Lesão renal aguda e tempo de permanência de idosos em centro de terapia intensiva

Detalhes bibliográficos
Ano de defesa: 2018
Autor(a) principal: Peixoto, Josecy Maria de Souza
Orientador(a): Não Informado pela instituição
Banca de defesa: Não Informado pela instituição
Tipo de documento: Tese
Tipo de acesso: Acesso aberto
Idioma: por
Instituição de defesa: Escola Bahiana de Medicina e Saúde Pública
Medicina e Saúde Humana
BAHIANA
Programa de Pós-Graduação: Não Informado pela instituição
Departamento: Não Informado pela instituição
País: Não Informado pela instituição
Palavras-chave em Português:
Link de acesso: http://www7.bahiana.edu.br//jspui/handle/bahiana/2576
Resumo: O envelhecimento é relacionado ao aumento da morbidade e crescentes taxas de internação hospitalar no Centro de Terapia Intensiva (CTI), com maior tempo de permanência, muitas vezes associado à lesão renal aguda e sepse.

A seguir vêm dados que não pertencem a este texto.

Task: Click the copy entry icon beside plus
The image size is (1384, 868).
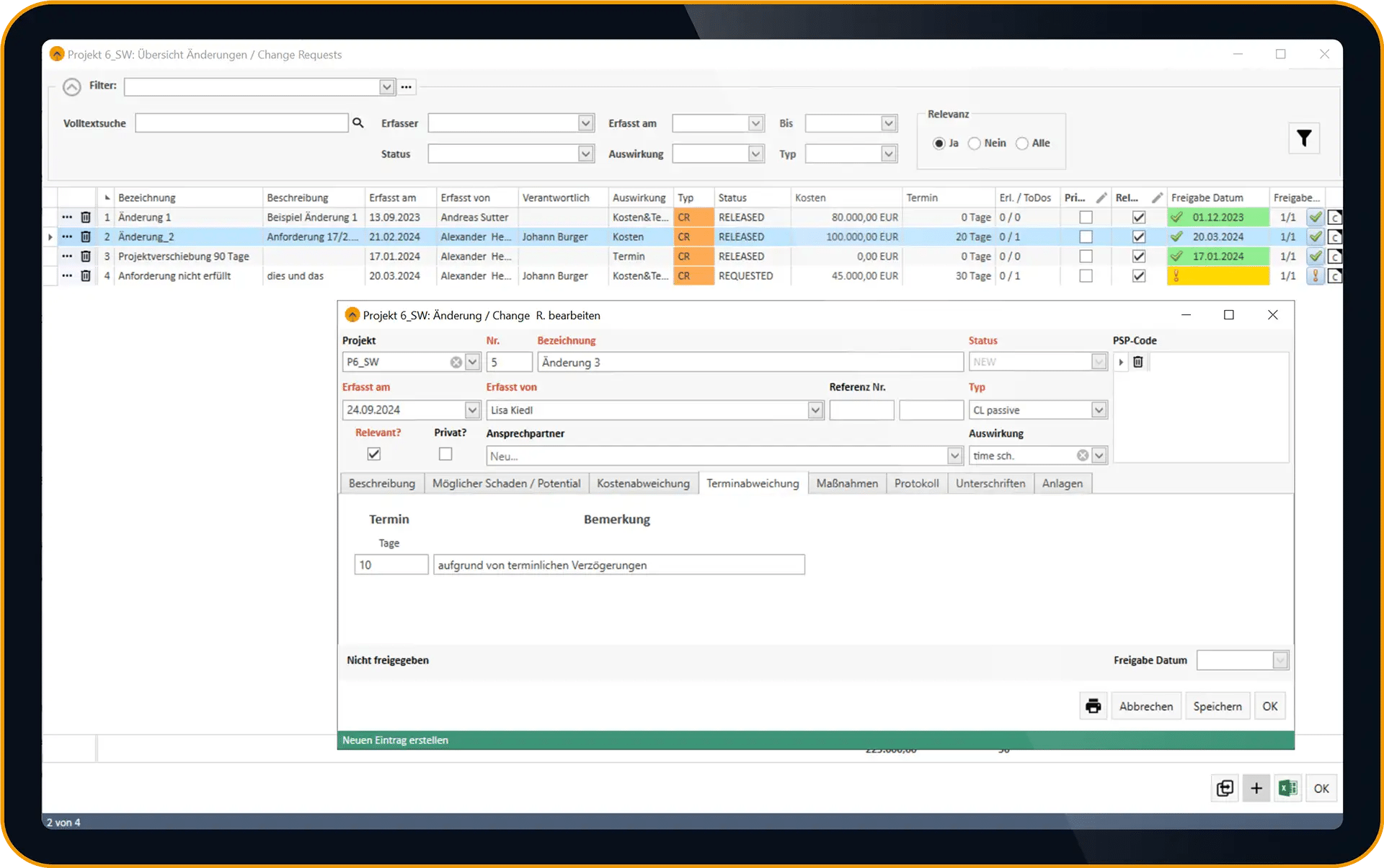Action: pyautogui.click(x=1225, y=788)
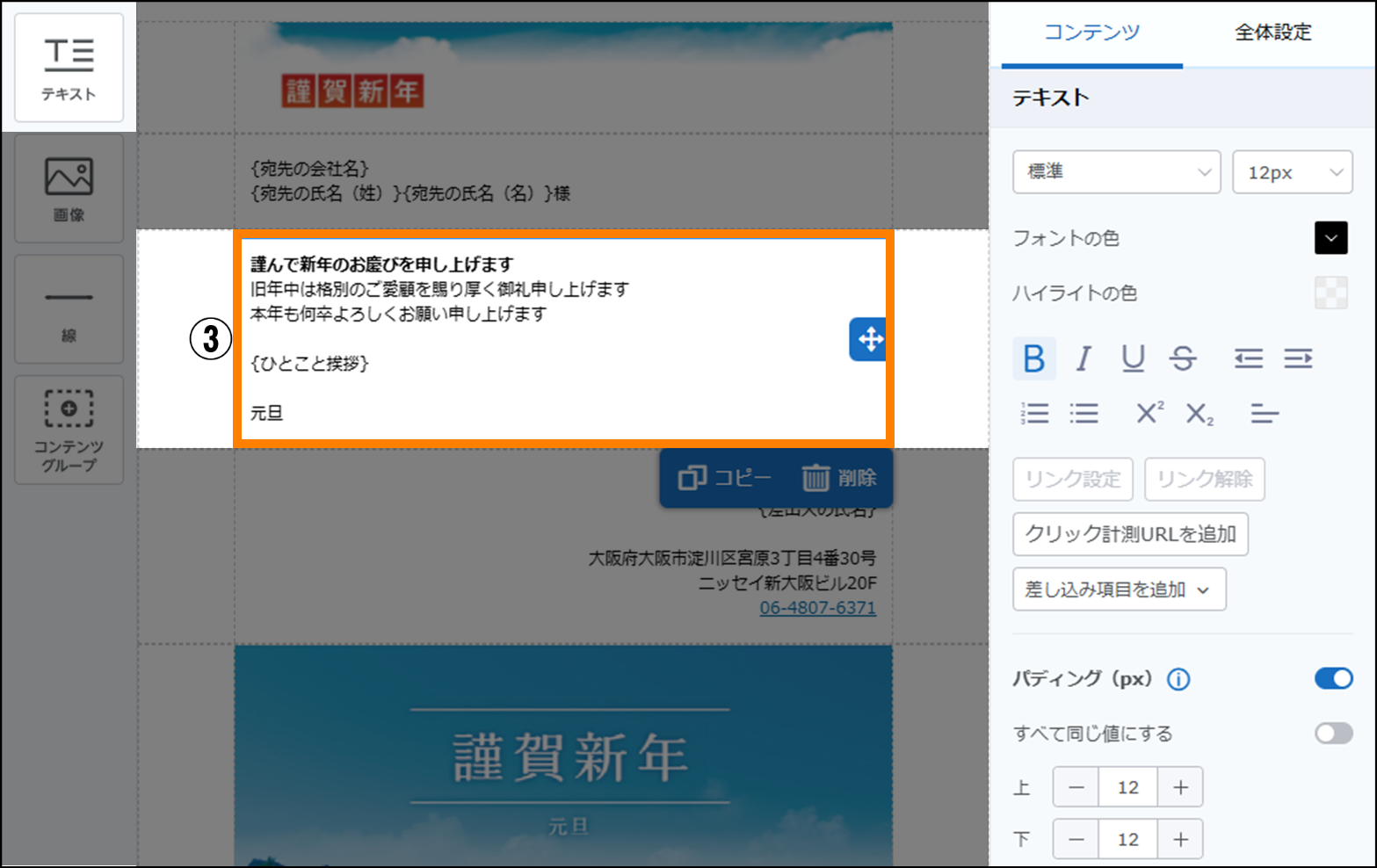Enable すべて同じ値にする switch
Image resolution: width=1377 pixels, height=868 pixels.
[x=1333, y=733]
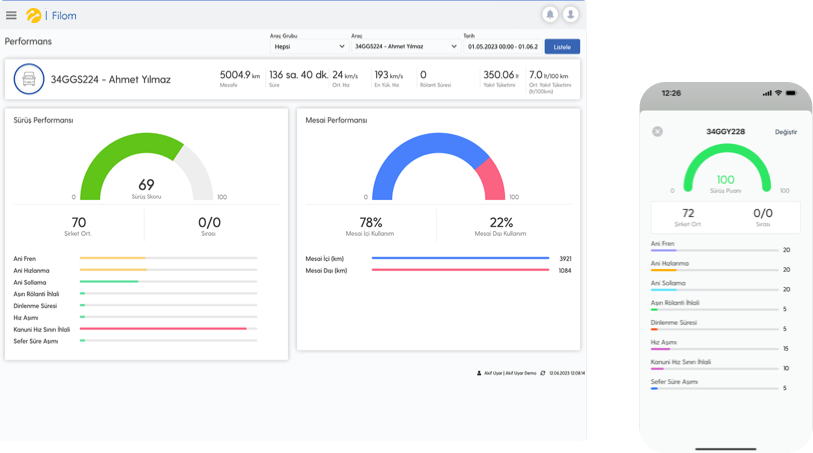813x453 pixels.
Task: Open the hamburger menu
Action: coord(11,15)
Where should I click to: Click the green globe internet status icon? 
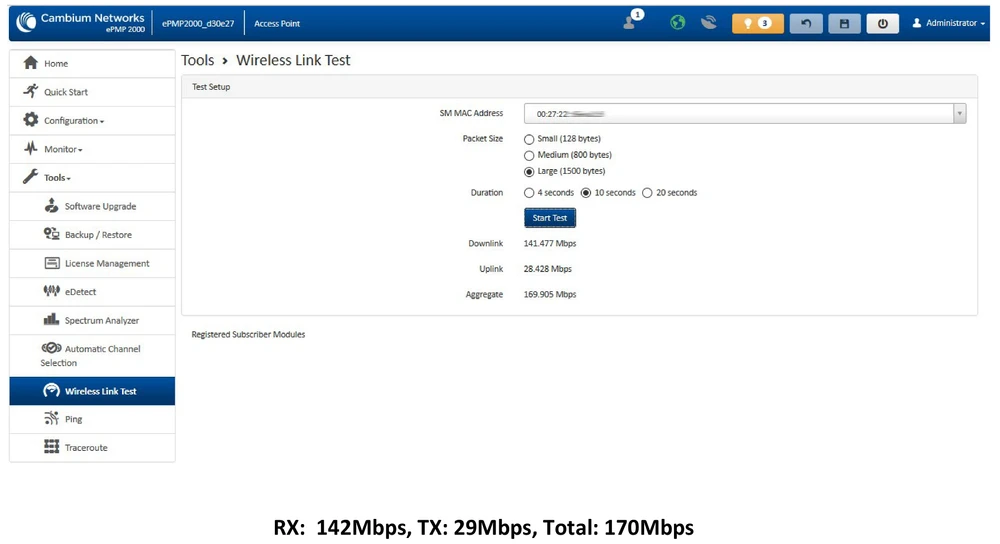(678, 23)
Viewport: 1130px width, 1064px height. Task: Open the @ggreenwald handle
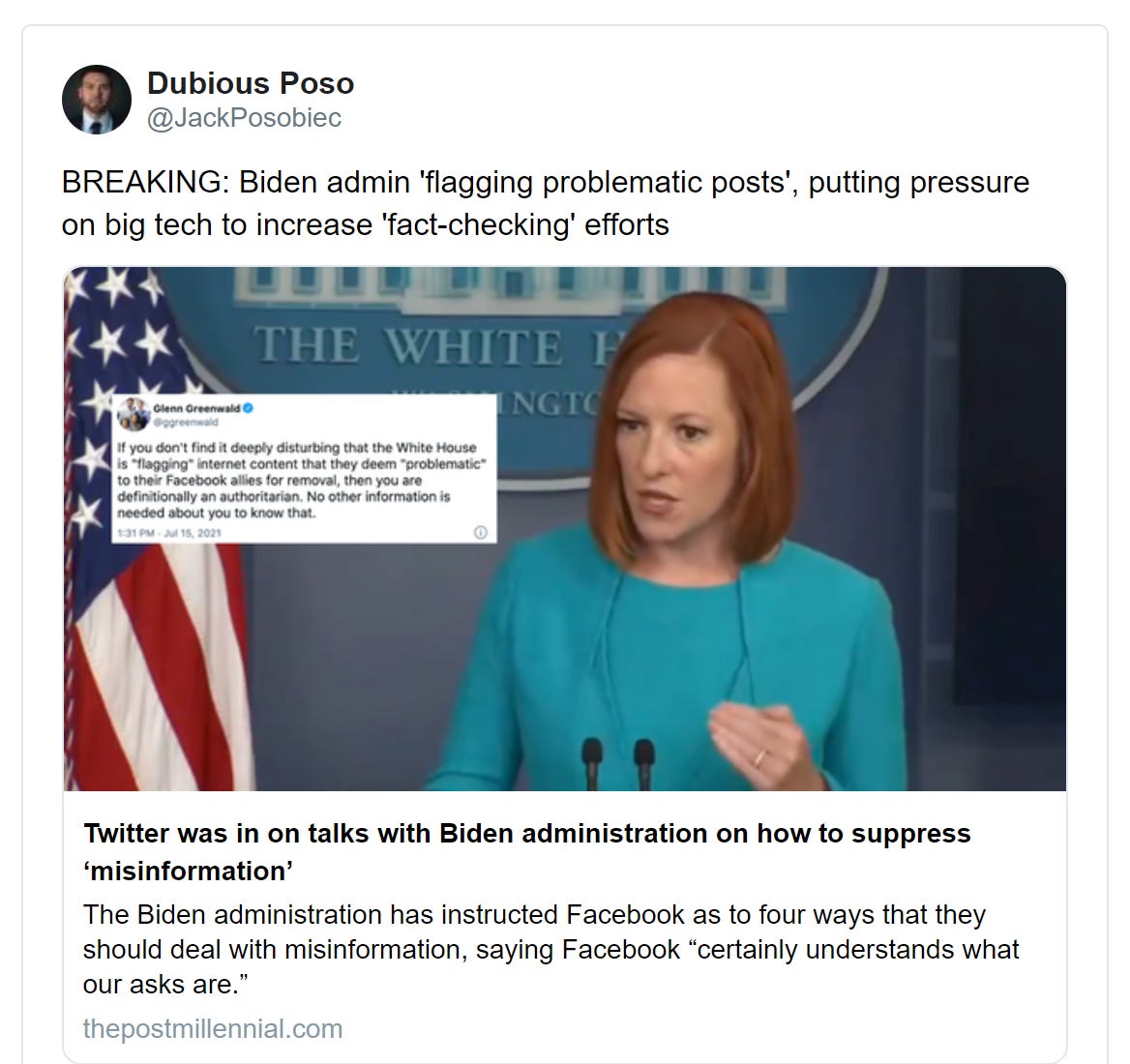coord(186,422)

Objetivo: Avaliar a associação entre lesão renal aguda (LRA) e longa permanência de idosos internados em CTI; estabelecer preditores de longa permanência e verificar o efeito modificador da presença de sepse associada à LRA no tempo de internamento. Métodos: Estudo de coorte envolvendo 167 idosos internados em CTI, avaliados de janeiro de 2010 a janeiro de 2011. Os dados clínicos, sociodemográficos e laboratoriais foram coletados no momento da admissão (permitindo o cálculo do escore de APACHE II, diagnóstico de sepse e estadiamento da LRA de acordo com o RIFLE), diariamente, até ocorrência de LRA, alta da CTI ou óbito, tendo o tempo de permanência em CTI como desfecho. Foram excluídos aqueles com tempo de permanência inferior a 24 horas e com diagnóstico de morte encefálica. Resultados: Do total de pacientes, 95(56,89%) permaneceram internados por tempo igual ou superior a 5 dias. Dos que tinham LRA, 67,6% tiveram tempo de internamento superior a 5 dias versus 38,7% dos pacientes sem LRA; RR = 1,74; IC a 95% (1,55-4,13). Os portadores de LRA, que desenvolveram sepse, tiveram 2,78 (IC a 95%: 1,10-7,09) vezes mais chances de permanecerem internados por cinco dias ou mais, mesmo após ajuste de confundidores. Conclusão: Idosos internados em CTI ao desenvolverem LRA, apresentaram um incremento no risco de longa permanência.